Women in Coaching: Susan Teeter


By Lauren Hardy//CorrespondentSusan Teeter (small)

Current head coach of the Princeton women’s swim team, Susan Teeter, began coaching the summer after she graduated from high school, in Memphis, Tenn. One practice was all it took, and she was hooked. To make matters more exciting, the team of around 100 kids she was in charge of went undefeated that season. “It was a high I wanted to stay on,” Teeter says.


When those sweet summer days came to an end, Teeter packed her bags and moved to the University of Tennessee, where she enrolled as an art major. Though the 18-year-old dreamed of being a cartoonist for Walt Disney after she graduated, she couldn’t stay away from the sport of swimming. Teeter found herself managing for the Lady Volunteers, and by her senior year she earned herself an assistant coaching position.


After graduating, Teeter spent a year as an age group coach and assistant coach to John Asmuth at Auburn University, respectively. But Teeter wanted more; she was anxious and ready to be a head coach. Luckily, that moment came quicker than she expected, and the following year, Teeter got a shot at her dream job at Princeton after applying on a whim.


Now, as her 30th season as head coach approaches, Teeter has many personal achievements she could boast about — like being head manager of the 1996 Olympic Team, leading the Tigers to 15 Ivy League Championships with a winning percentage of .808, or, having an award endowed in her name by the Princeton Class of 2000. However, at the end of the day, Teeter notes it’s the life-coaching aspect of her job that takes the cake. She loves helping swimmers and other coaches become their “best selves.”


Teeter recently became a Certified Professional Behavioral and Values Analyst, and a Certified Life Coach. Her company, S.S. Teeter Associates, offers everything from team building and leadership workshops, to a master coaching program, where Teeter works alongside her clients on their own pool decks. Teeter’s passion for coaching goes well beyond raising successful athletes. “I want to help young women come into and stay in coaching,” she says. According to Teeter, the most rewarding – and sometimes challenging – part of her career has been the opportunity to impact the lives of hundreds of young women.


As the years have flown by, Teeter says the biggest struggle has been “adapting to [generations] who communicate 90 percent of the time on an electronic device and struggle to communicate with their eyes and voice as a result.” Looking forward, Teeter thinks teaching delayed gratification, in addition to authentic motivation and what it means to be a team, will be an intrinsic part of being successful.


“We need to adapt and grow as coaches in order to keep kids in our sport,” she says.


Part of that adaptation includes taking a holistic approach to coaching – meaning, yardage isn’t everything.
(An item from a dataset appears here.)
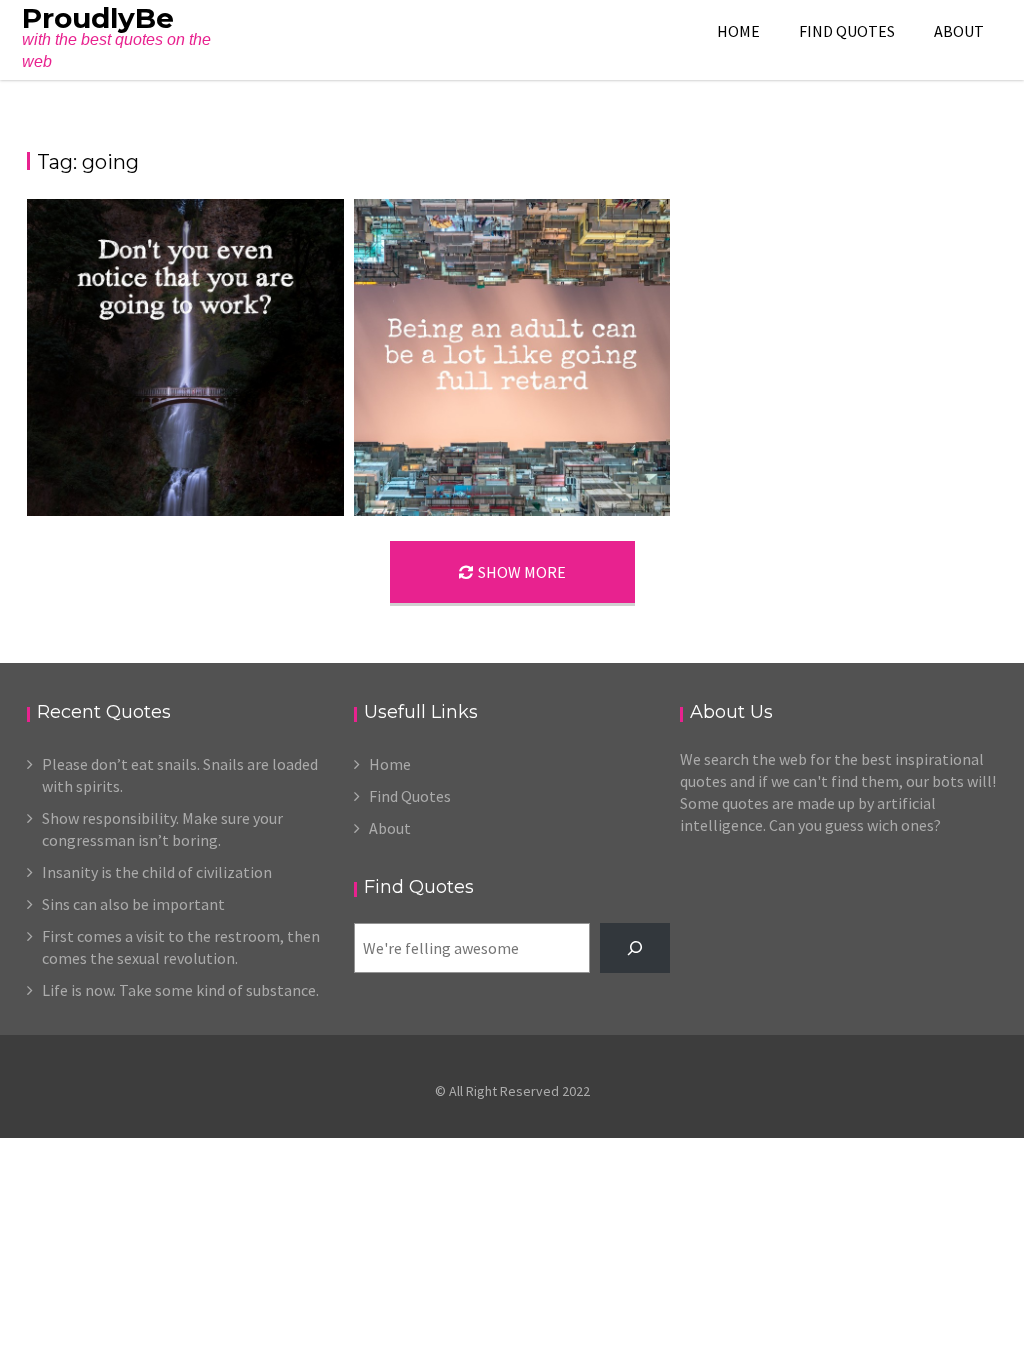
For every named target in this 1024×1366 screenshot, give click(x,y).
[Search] (635, 947)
Teeter advises her colleagues put together their own idea of what works based on who their swimmers are. Whether it’s improving yardage, technique, dryland, weights, yoga, Pilates, or life skills, the training plan looks different for every person. 


Susan Teeter’s Five Keys to Success:

1. I care immensely about the people I coach.
2. I'm a bit of a workaholic… Not that I'm proud of that.
3. I'm not afraid to take risks. If fall down, I get up and go again.
4. I've learned to ask for help.
5. I have amazing and supportive people in my life.